§ **Complete the following**
[1] Extract the passage about Macau from "Todos los rótulos" up to and including "resulta casi hortera.".
[2] Continue the text about Macau from where it stops.

start Page

By the way, the Portuguese (or, rather, their negro slaves) defended Macau from the several attacks by the jolly Dutch, who wanted to turn the port, by force, into their posession; but they were always defeated. Of this time a fortress remains, with a battery of cannons in perfect shape.
Nowadays, besides a rich and prosperous city, Macao is a curious mixture of cultures and trades; for instance, Chinese and Portuguese are both official languages, everything being written in both (though I haven’t heard anyone speaking the latter), whereas English turns out to be also a de facto official, because of tourism and the undeniable British influence: alike Hong Kong, traffic rides on the left and electric standards are the same as in the UK; while, despite the official currency being the “pataca”, this is pegged to the Hong Kong dollar at a rate of one to one, and the HKD becomes prevalent in commerce. As to gastronomy, it’s also divided between East and West, this mixture being more evident than in Hong Kong, where the cuisine is mostly Asian.

Todos los rótulos están en portugués y en chino.
All the signs in Chinese and Portuguese.

For the rest, despite the Chinese populist -and empty- slogan “one country, two systems”, Macao turns out to be as much of China as Hong Kong is: i.e., very little to nought. Much more accurate would be to say “an army, two countries”, because the only thing in common between China and Macao (or Hong Kong) is the army and, presumedly, the diplomatic relations with others; but the fact that there is a border between both countries, plus no free circulation of people nor goods, gives us an idea of the de facto, actual independence of Macao (or Hong Kong) from China.

Aparatoso y afectado, el Grand Lisboa resulta casi hortera.
Showy and flamboyant, the exaggerated hotel Grand Lisboa appears even tacky.

end Page
start Entries provided

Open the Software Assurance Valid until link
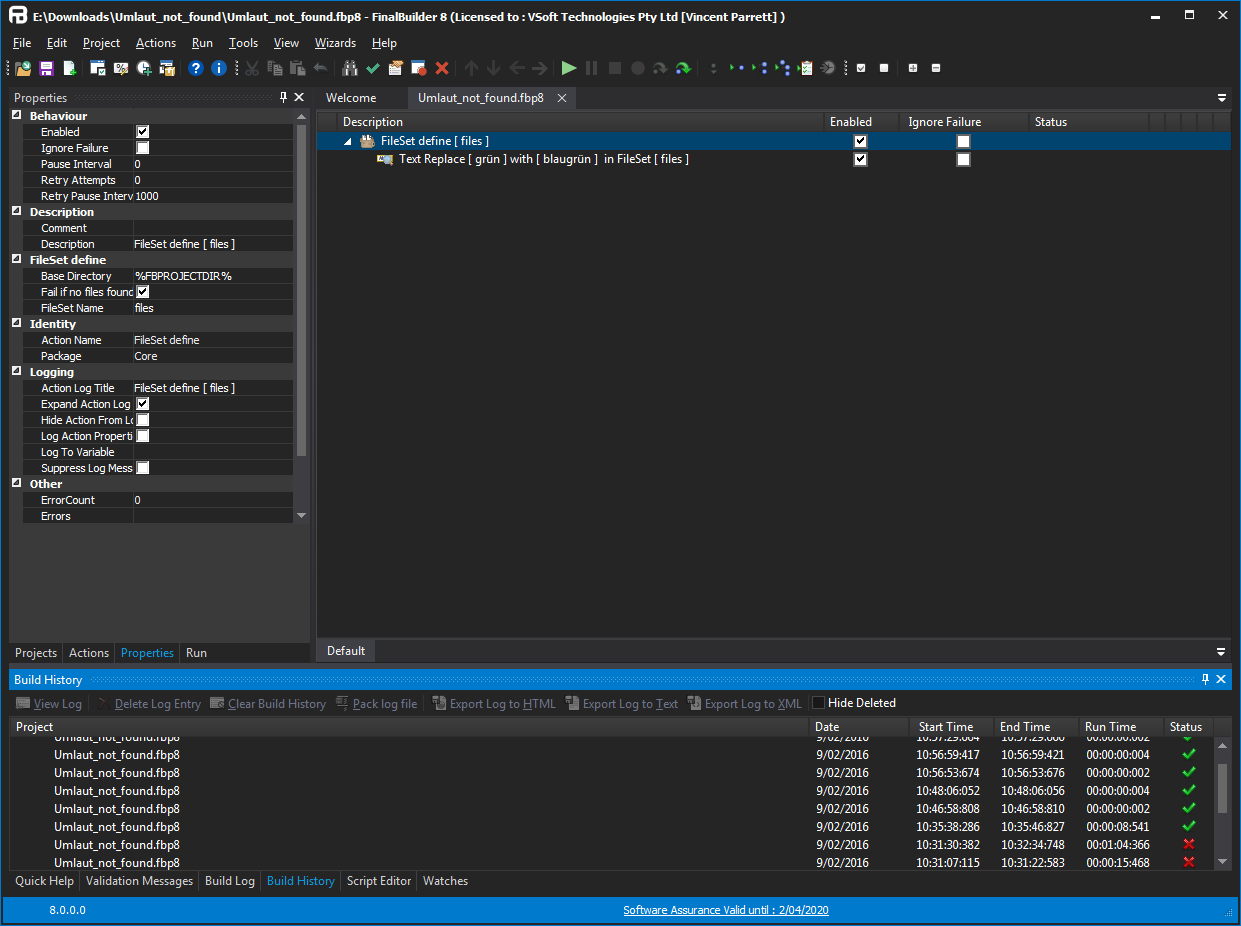Image resolution: width=1241 pixels, height=926 pixels. (725, 910)
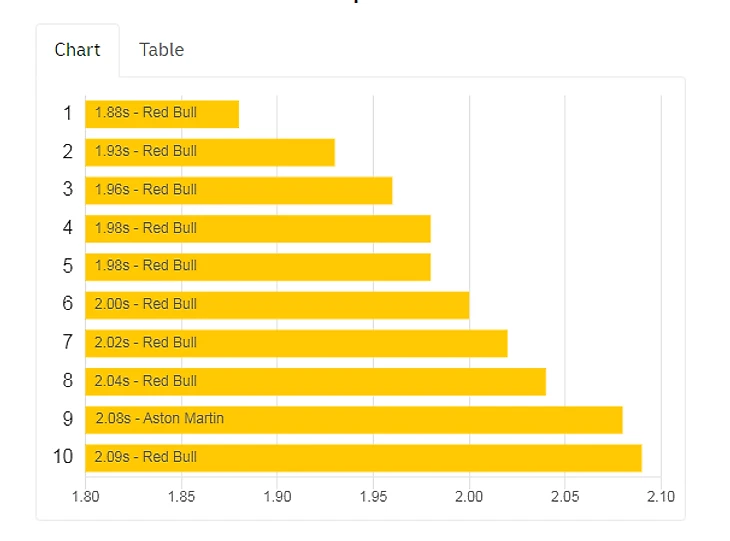This screenshot has height=541, width=730.
Task: Click the 1.88s Red Bull bar
Action: pyautogui.click(x=162, y=113)
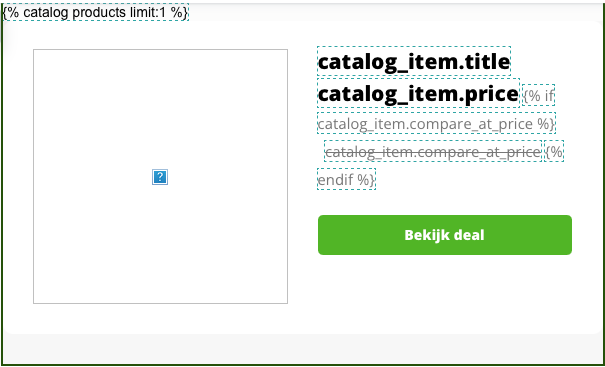The image size is (605, 367).
Task: Click the 'endif %}' tag
Action: (346, 179)
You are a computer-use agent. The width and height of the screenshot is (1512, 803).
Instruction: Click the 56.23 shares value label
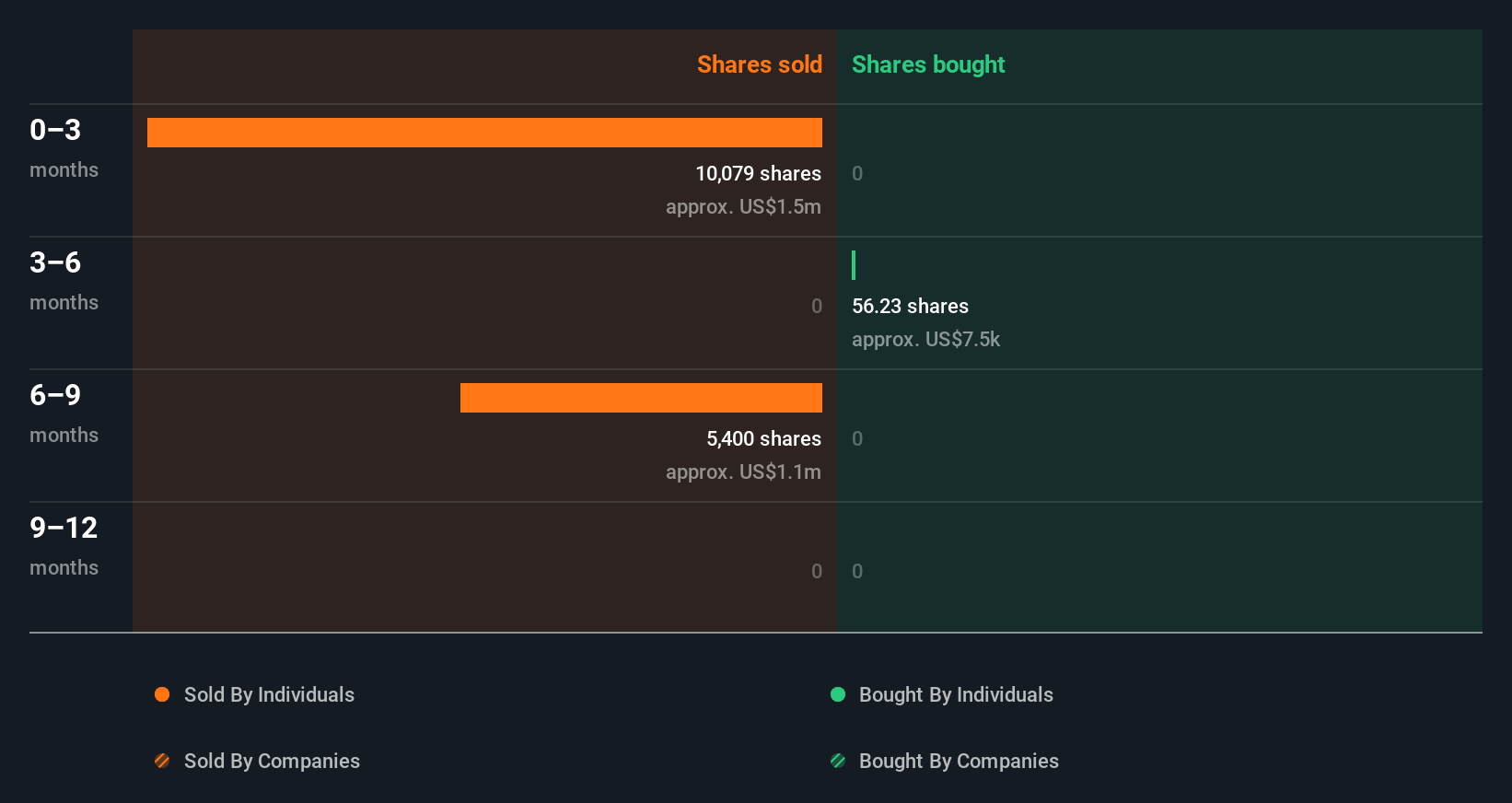pyautogui.click(x=910, y=306)
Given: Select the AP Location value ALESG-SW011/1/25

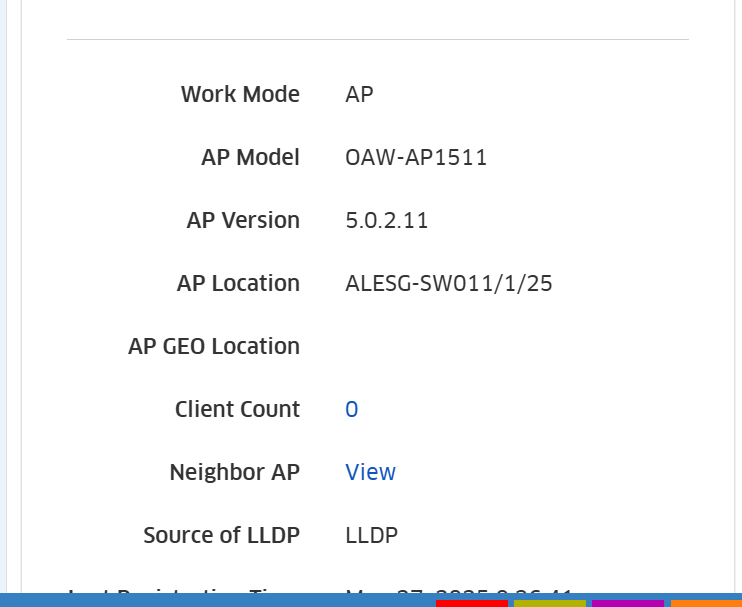Looking at the screenshot, I should click(x=449, y=283).
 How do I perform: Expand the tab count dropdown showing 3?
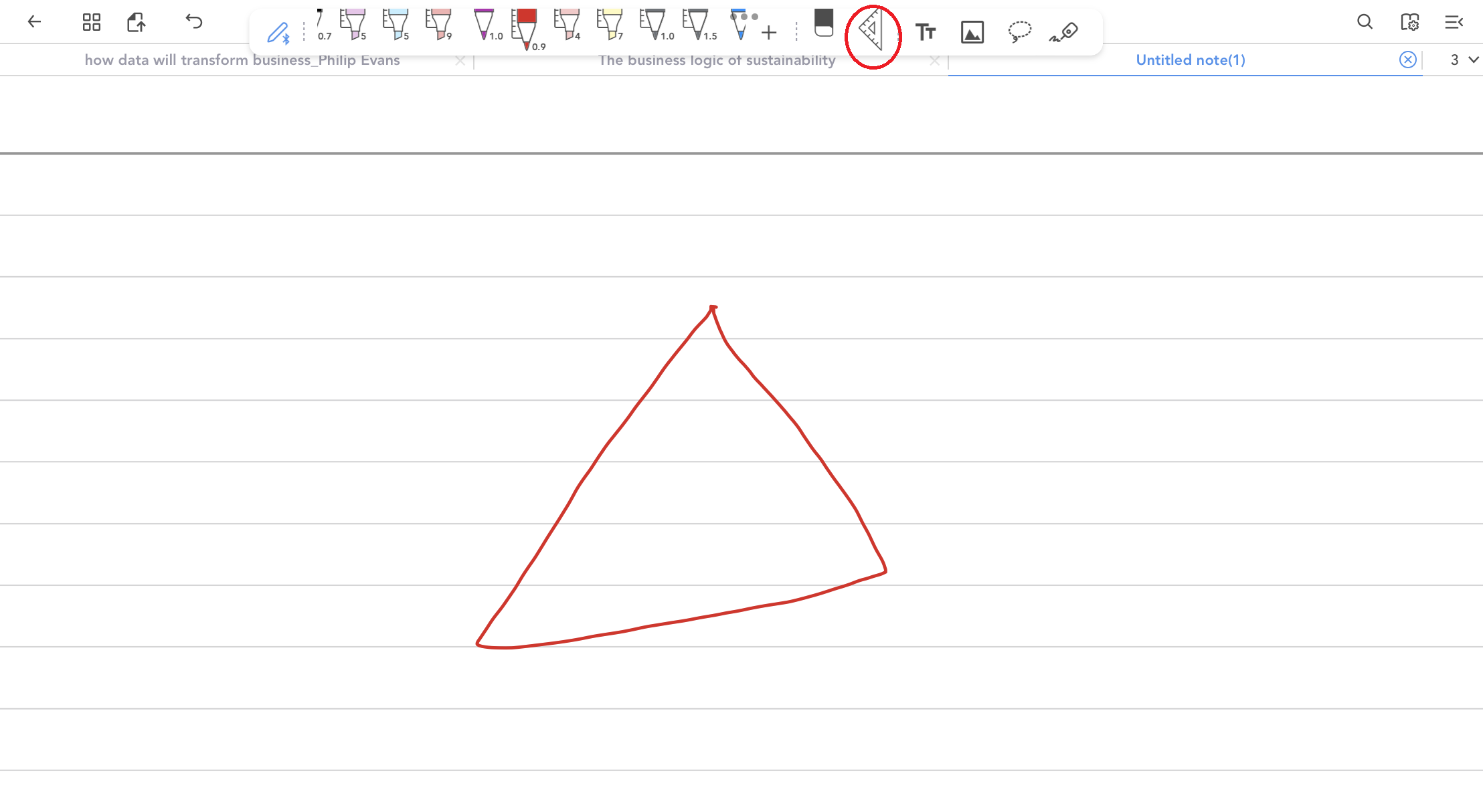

end Entries provided

§ **Expected results**
[1]
Todos los rótulos están en portugués y en chino.
All the signs in Chinese and Portuguese.

For the rest, despite the Chinese populist -and empty- slogan “one country, two systems”, Macao turns out to be as much of China as Hong Kong is: i.e., very little to nought. Much more accurate would be to say “an army, two countries”, because the only thing in common between China and Macao (or Hong Kong) is the army and, presumedly, the diplomatic relations with others; but the fact that there is a border between both countries, plus no free circulation of people nor goods, gives us an idea of the de facto, actual independence of Macao (or Hong Kong) from China.

Aparatoso y afectado, el Grand Lisboa resulta casi hortera.

[2]
To sum up: even if only for photographying the ostentatious and kitsch hotel Grand Lisboa; for beholding the fine ruins of San Pablo on the slope of a hill overlooking the city, in whose summit was erected the defensive fortress; for strolling along its narrow streets with names both in Portuguese and Chinese, or for experiencing the contrast between such two different cultures, Macau is well worth a visit for the traveler who happens to be in this part of Asia.

El barroco y ostentoso vestíbulo del hotel Lisboa no se queda atrás.
Hotel Lisboa’s baroc and ostentatious hall (not to be mistaken with Grand Lisboa).

How I managed to cross to China

This is a story with a happy ending, reader. Or, well, sort of. Happy if we don’t consider the irreversible emotional damage caused by the loss of the first visa, the failure to get a second one, and the vanishing of Willow into the blue.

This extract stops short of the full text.